The perennial attraction to munis, of course, is that their interest is generally exempt from federal income taxes, and from most state and local income taxes for bonds issued in the investor’s home state.
A-rated securities offer even more compelling returns, said Christopher Ryon, a portfolio manager with Thornburg Investment Management, which oversees $75 billion in assets.
“With the loss of municipal bond insurers -- 50 percent used to be insured, now that’s running about 6 percent -- spreads on A-rated securities versus AAA-rated securities have widened dramatically,” Ryon said.
“We think that’s a great opportunity for investors, especially those who can do the credit work.”
Even as outflows from the muni market extend for a ninth consecutive week, Ryon says there are anecdotal reports of crossover buyers stepping into the market.
“That sometimes indicates a market bottom,” he said.

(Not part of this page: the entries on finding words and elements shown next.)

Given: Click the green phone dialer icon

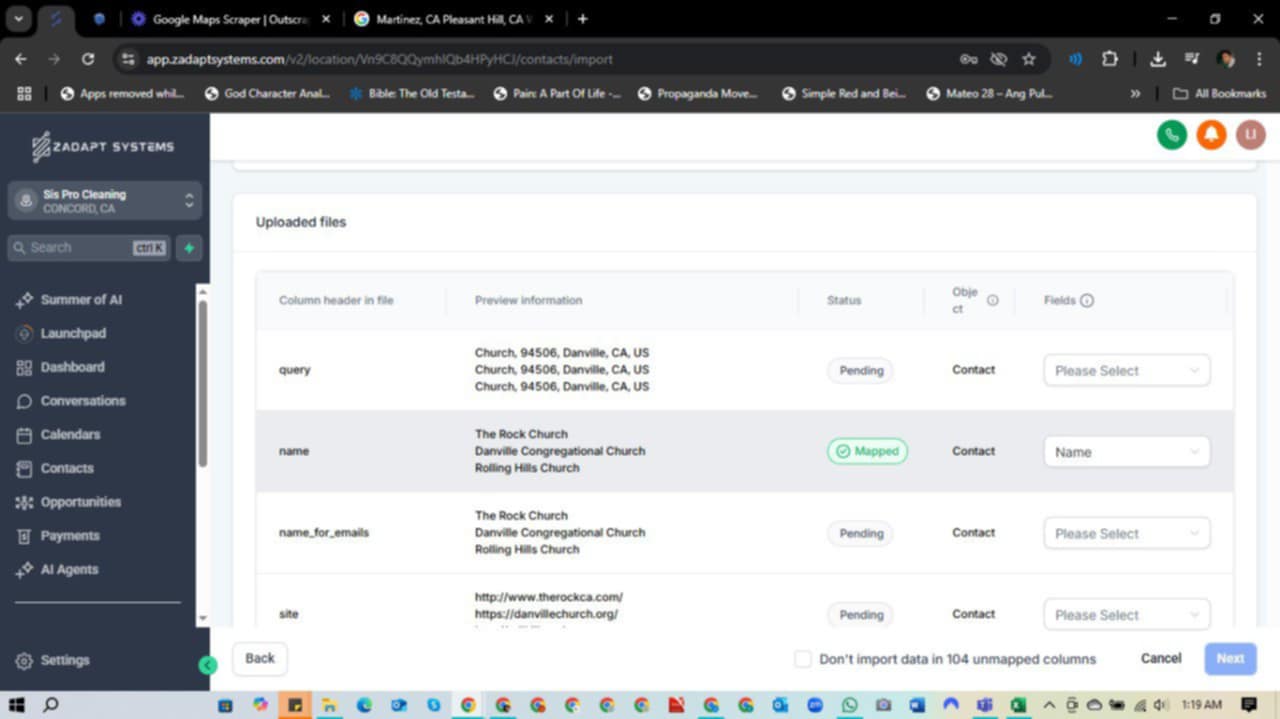Looking at the screenshot, I should (x=1171, y=135).
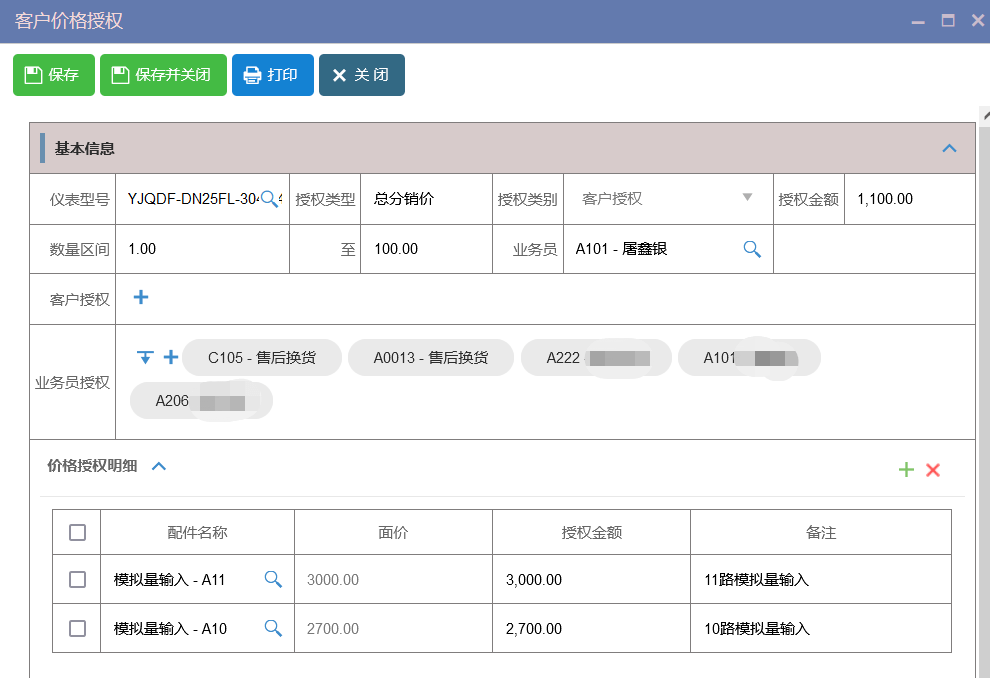Delete rows using the red X icon

(933, 469)
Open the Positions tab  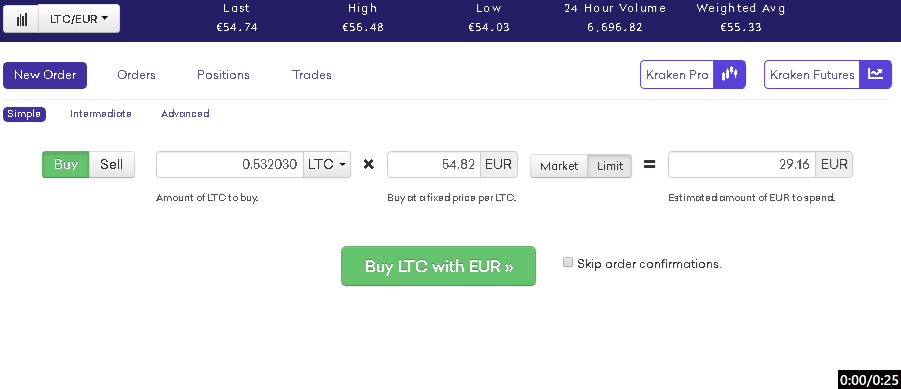[224, 75]
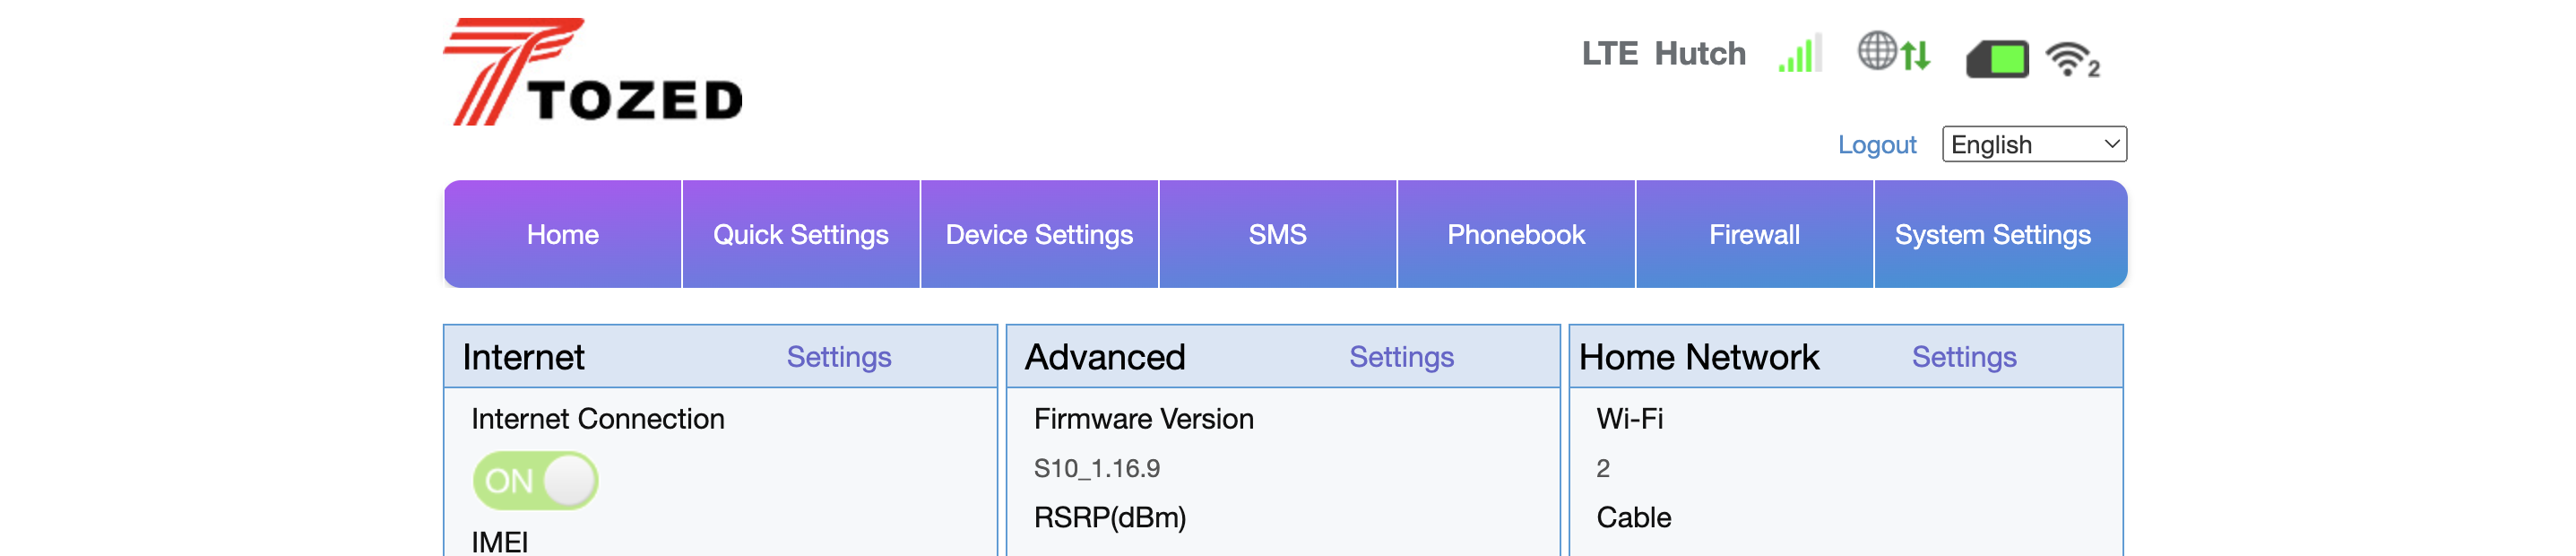Open Settings in the Home Network panel

pyautogui.click(x=1964, y=357)
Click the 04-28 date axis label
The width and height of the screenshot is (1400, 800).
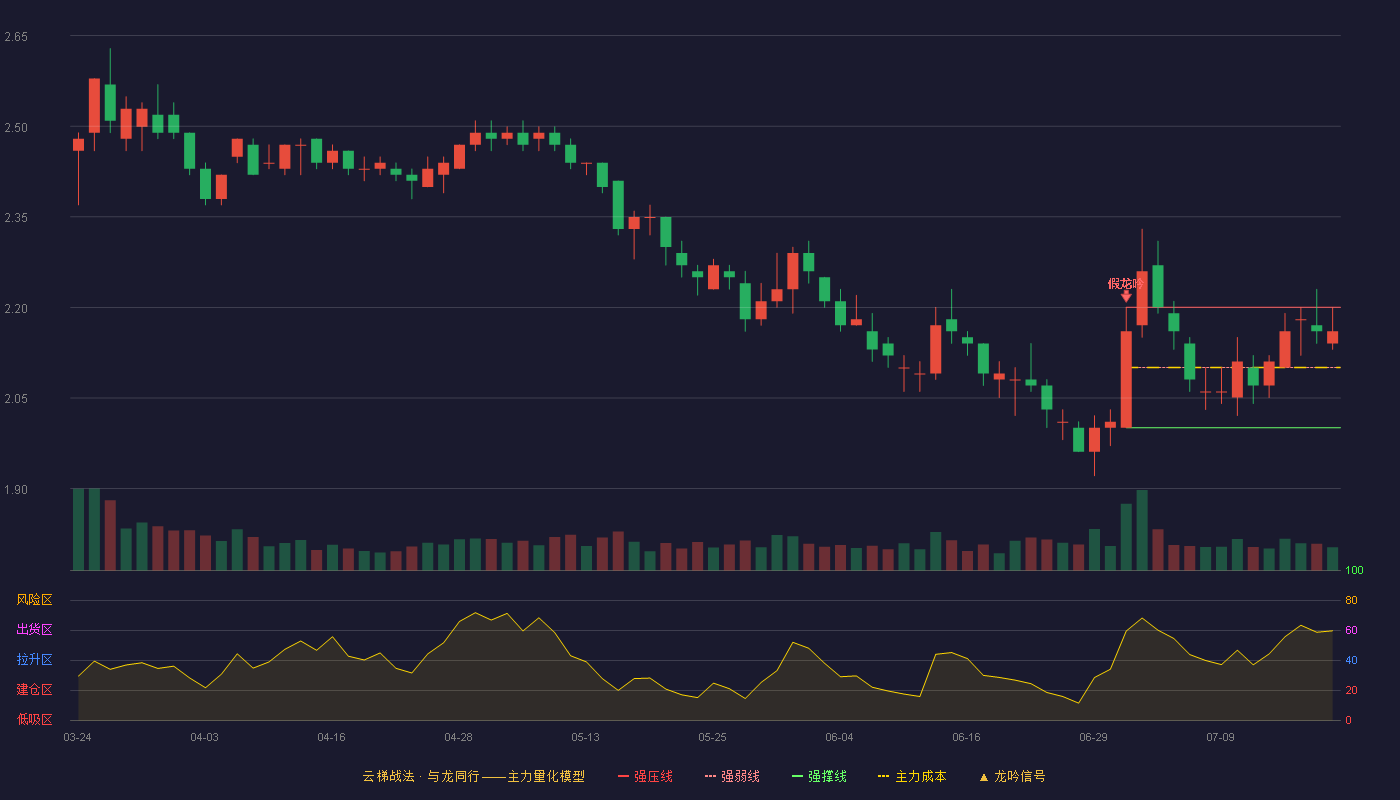click(x=458, y=737)
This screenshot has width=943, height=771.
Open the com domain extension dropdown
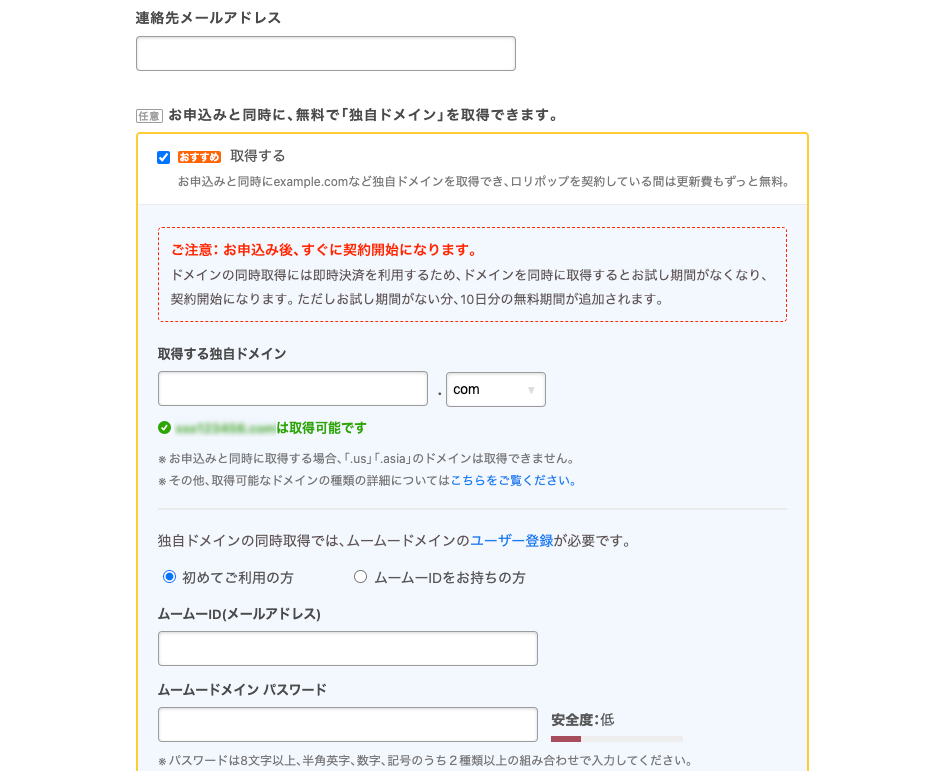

T. Rowe Price’s McGuirk says the momentum is still negative for the muni market as individual investors hold off buying amid all the bad publicity for munis.
Bleak forecasts such as Meredith Whitney’s could prove to be true in the long run if governments fail to address pension and healthcare liabilities, but that is far from being a short-term problem for most states and municipalities, says McGuirk.
He believes Whitney is even doing a favor to the market.
“All the noise that she is making is creating an environment where politicians can be bold to make the very tough political decisions to address these long-term issues.”
Investors able to stomach some near-term volatility could buy now A-rated bonds at a 6 percent yield, which equals to taxable-equivalent returns of about 9.5 percent, McGuirk said.
“You might not be picking the bottom of the market today, but when it’s clear for the market that we have bottomed up, you won’t be able to buy a bond because nobody is going to sell them.”